L’ancien ministre de la Justice, Constant Mutamba, a quitté ce lundi 27 juillet l’audience de la Cour de cassation dans le procès relatif au Fonds de réparation et d’indemnisation des victimes des activités illicites de l’Ouganda (FRIVAO). Il dénonce de graves irrégularités de procédure et affirme que ses droits de la défense n’ont pas été respectés.
L’audience du procès FRIVAO, tenue ce lundi 27 juillet devant la Cour de cassation à Kinshasa, a été marquée par un coup de théâtre. Selon Radio Okapi, l’ancien ministre de la Justice, Constant Mutamba, a quitté la salle d’audience après avoir vivement contesté le déroulement de la procédure engagée contre lui.

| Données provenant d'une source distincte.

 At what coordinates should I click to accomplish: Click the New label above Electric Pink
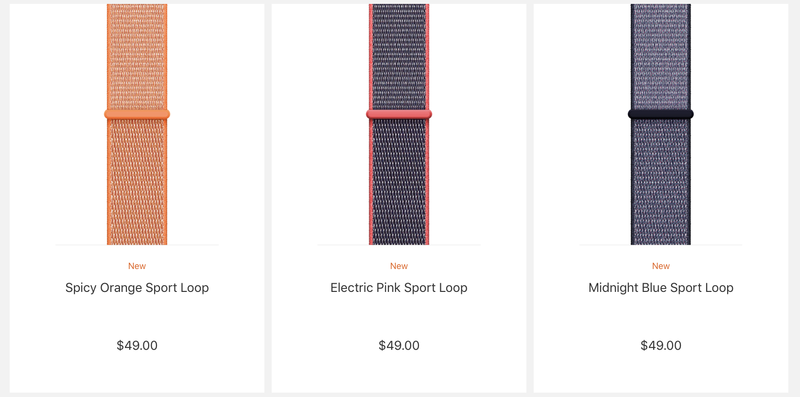399,266
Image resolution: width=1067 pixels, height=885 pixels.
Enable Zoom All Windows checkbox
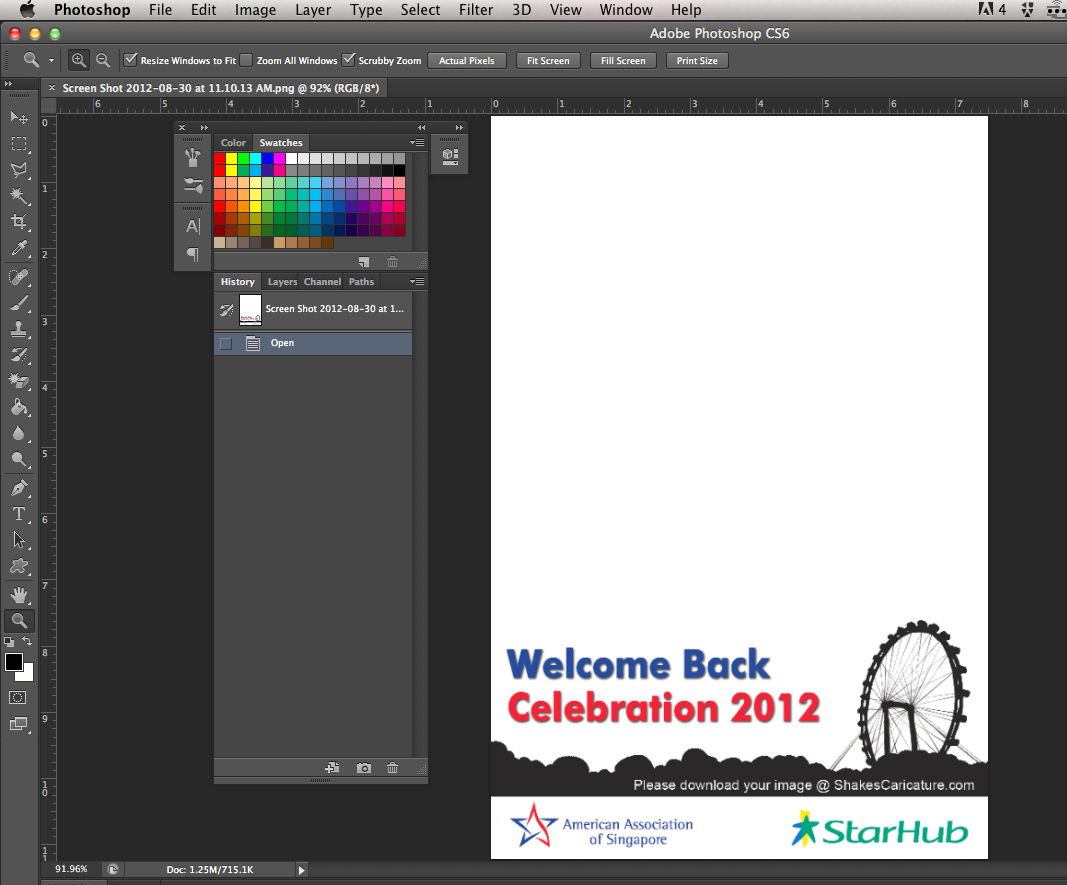pyautogui.click(x=247, y=60)
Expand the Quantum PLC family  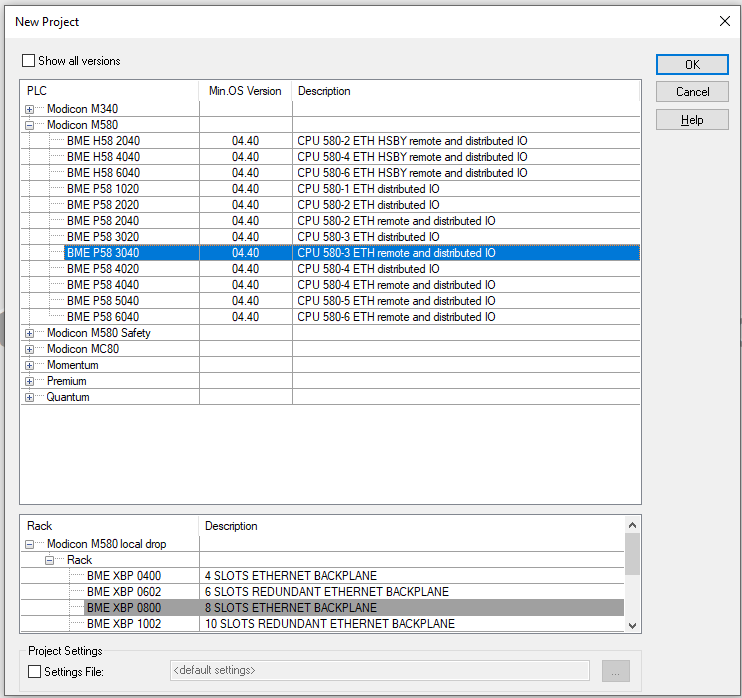tap(30, 397)
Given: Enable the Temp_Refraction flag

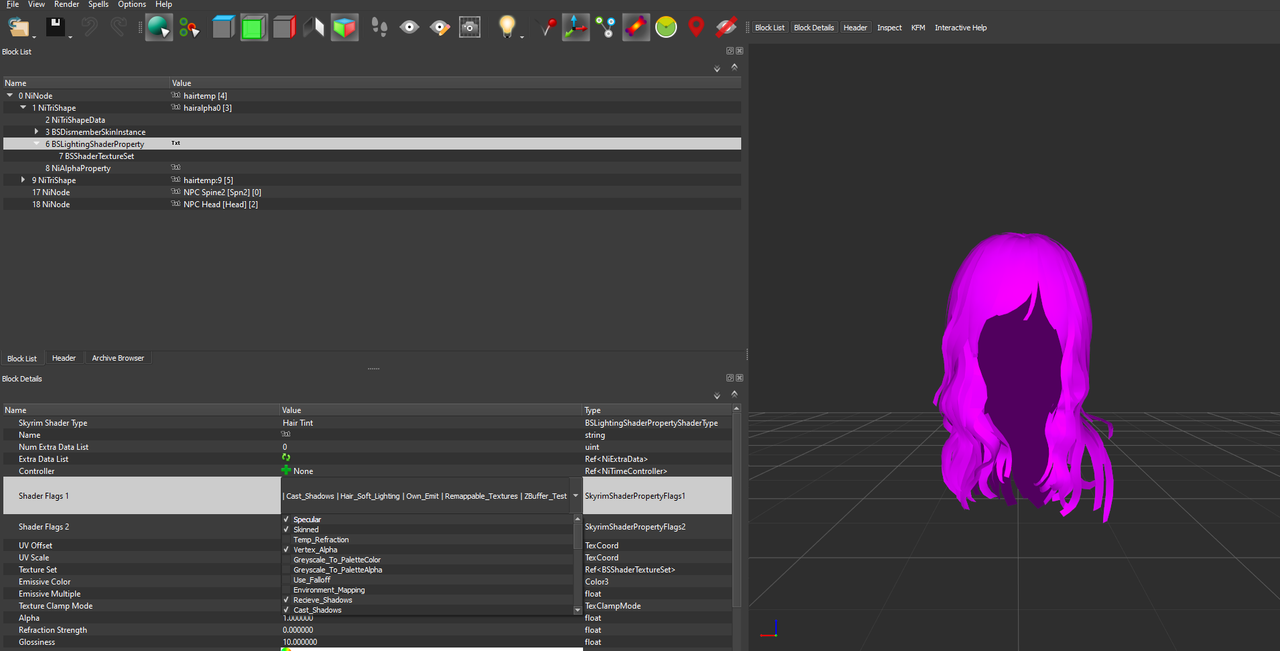Looking at the screenshot, I should click(x=321, y=540).
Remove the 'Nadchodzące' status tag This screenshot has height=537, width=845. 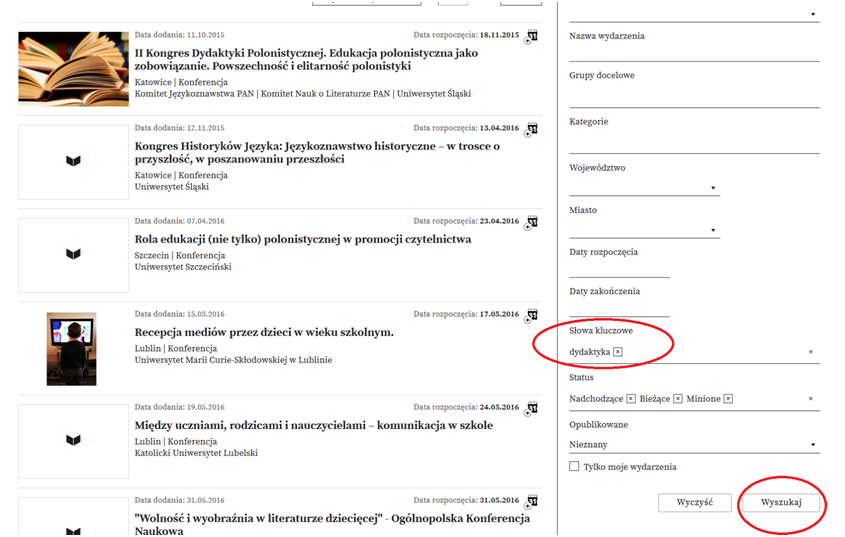(631, 399)
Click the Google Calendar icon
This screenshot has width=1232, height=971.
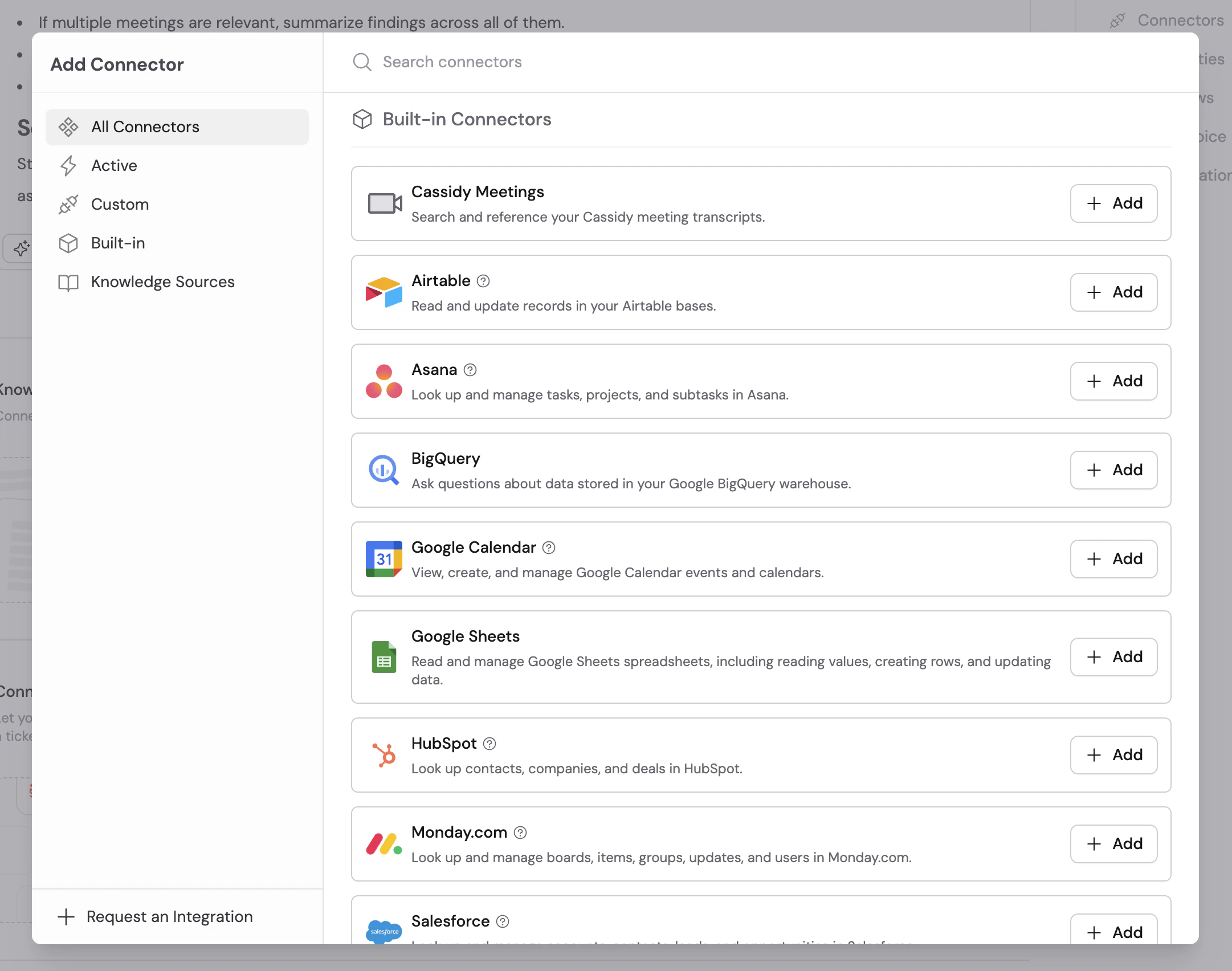(x=384, y=559)
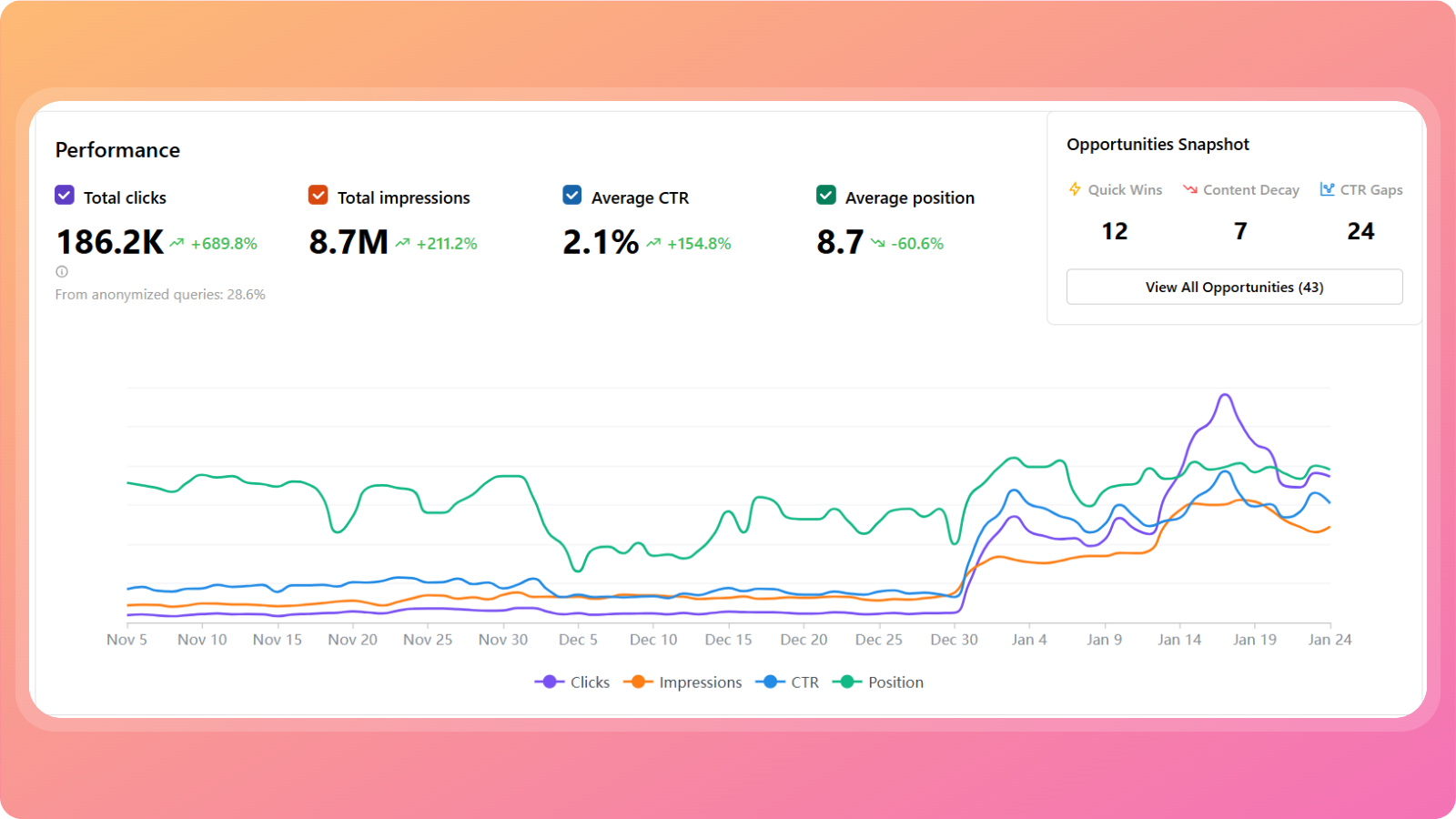Click the blue CTR legend marker

click(770, 682)
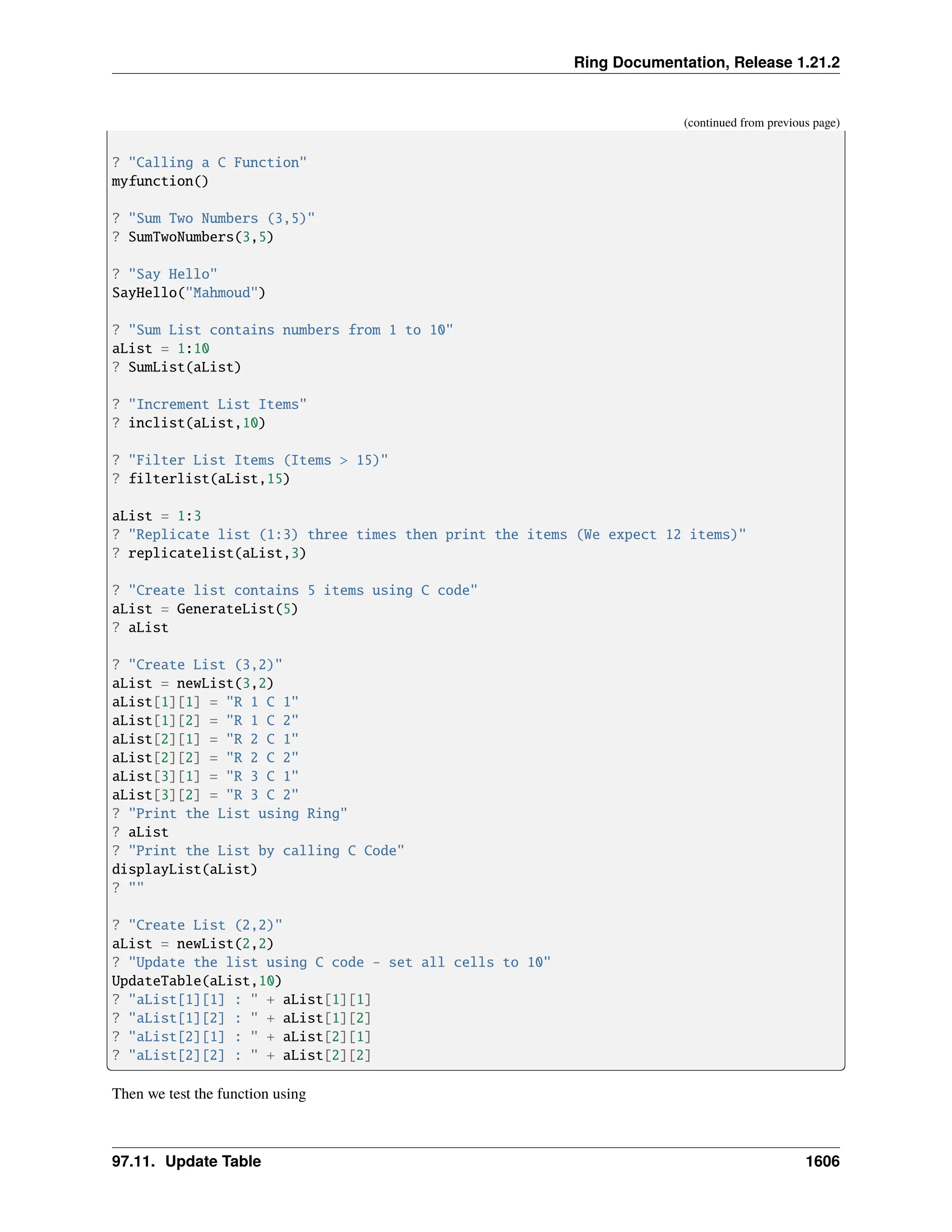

Dès l’ouverture des débats, il a remis en cause la régularité de sa citation à comparaître, affirmant que le document comportait de « fausses mentions » qui auraient été introduites par des greffiers. Il a également dénoncé le refus du tribunal de grande instance de la Gombe d’enregistrer une plainte qu’il dit avoir déposée contre l’un de ces agents de justice.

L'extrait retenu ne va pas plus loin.